Last weekend Azerbaijani President Ilham Aliyev said his soldiers had captured the town of Shusha and that their next target was the Armenian capital in the region, Stepanakert. Armenia denied that it had lost control of Shushi, as Armenians call the town, but it was clear that Azerbaijan had scored major military successes.
Armenian Prime Minister Nikol Pashinyan probably had little choice but to agree to a humiliating peace deal that secures Azerbaijan's dominance and forces his soldiers to leave the surrounding area.
Since a 1994 ceasefire ended the first war for Nagorno-Karabakh, fighting has flared sporadically between Azerbaijani and Armenian forces. Azerbaijan, though, achieved little of note in these skirmishes, highlighting just how impressive its successes have been in the past six weeks.
The difference has been Turkey and now it will reap the political rewards. For Turkish President Recep Tayyip Erdogan, an expansionist foreign policy is central to his self-image. He has forces in neighbouring Syria and in Libya and now wields major influence in the South Caucasus.
Ankara has also pushed Central Asian governments, with their Turkic and Islamic connections, to support Azerbaijan. Hard power impresses these former Soviet states and Turkey's kudos will rise.
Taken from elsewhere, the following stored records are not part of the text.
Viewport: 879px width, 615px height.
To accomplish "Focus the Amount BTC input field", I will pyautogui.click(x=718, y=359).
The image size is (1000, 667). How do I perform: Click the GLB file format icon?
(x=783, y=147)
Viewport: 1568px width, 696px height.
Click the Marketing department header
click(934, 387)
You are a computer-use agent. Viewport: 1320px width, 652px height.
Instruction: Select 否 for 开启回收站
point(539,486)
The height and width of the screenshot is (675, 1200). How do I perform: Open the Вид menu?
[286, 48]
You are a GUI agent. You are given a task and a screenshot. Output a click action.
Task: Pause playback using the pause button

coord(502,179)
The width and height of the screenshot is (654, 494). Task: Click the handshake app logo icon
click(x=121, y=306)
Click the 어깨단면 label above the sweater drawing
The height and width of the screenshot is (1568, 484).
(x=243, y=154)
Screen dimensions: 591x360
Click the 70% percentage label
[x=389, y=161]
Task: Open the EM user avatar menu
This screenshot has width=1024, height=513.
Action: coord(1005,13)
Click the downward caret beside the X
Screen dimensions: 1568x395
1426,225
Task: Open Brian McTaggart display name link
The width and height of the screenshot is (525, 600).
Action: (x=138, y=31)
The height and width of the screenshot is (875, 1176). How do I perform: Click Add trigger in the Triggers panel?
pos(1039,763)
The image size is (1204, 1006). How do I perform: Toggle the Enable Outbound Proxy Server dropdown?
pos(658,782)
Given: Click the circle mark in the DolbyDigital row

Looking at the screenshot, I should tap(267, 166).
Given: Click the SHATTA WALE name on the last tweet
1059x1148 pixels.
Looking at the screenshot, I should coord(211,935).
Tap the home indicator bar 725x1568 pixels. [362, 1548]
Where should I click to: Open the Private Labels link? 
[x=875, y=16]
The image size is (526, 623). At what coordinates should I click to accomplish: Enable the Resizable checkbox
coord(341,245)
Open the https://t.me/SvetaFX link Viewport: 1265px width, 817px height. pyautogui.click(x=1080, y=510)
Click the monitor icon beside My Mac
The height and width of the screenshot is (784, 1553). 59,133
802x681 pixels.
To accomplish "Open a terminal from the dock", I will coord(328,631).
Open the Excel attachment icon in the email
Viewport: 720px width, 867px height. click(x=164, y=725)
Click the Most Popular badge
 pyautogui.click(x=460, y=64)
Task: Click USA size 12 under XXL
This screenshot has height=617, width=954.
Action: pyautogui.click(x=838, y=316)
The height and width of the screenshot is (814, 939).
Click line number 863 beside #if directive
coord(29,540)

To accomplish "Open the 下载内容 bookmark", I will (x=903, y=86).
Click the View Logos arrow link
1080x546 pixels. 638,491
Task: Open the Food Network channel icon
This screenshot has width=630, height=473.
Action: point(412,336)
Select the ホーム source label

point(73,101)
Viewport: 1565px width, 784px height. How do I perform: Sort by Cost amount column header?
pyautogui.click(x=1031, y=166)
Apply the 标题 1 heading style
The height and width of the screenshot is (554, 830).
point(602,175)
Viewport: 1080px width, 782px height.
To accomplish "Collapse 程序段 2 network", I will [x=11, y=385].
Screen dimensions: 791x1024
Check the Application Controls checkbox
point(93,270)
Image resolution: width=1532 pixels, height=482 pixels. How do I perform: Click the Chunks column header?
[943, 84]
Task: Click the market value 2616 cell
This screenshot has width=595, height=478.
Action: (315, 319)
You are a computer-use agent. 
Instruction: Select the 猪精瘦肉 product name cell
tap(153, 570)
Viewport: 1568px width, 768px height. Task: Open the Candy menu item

Armenia and Prime Minister Pashinyan are the big losers. The idea of an out-gunned but plucky Armenian army defending Nagorno-Karabakh from Azerbaijan is central to modern Armenia. For Pashinyan to lose control of the region only two years after he was propelled into power in a revolution will probably cut short his political career.
The war has also shown up Russia's limited room for manoeuvre in the South Caucasus. It now needs Turkish support, even if it is in the background, to impose stability. The Kremlin tried twice to impose ceasefires but both collapsed. Only now, when the war was nearing a conclusion and several thousand people had been killed, was the Kremlin able to get a peace deal across the line. The price has been to commit 2,000 Russian soldiers as peacekeepers.
As for the West, it has looked decidedly uninterested.
An attempted US-negotiated ceasefire collapsed almost as soon as the ink was dry on the paperwork. Distracted by the coronavirus, terrorist attacks and a presidential election in the US, the West has missed the significance of war in this former Soviet backwater.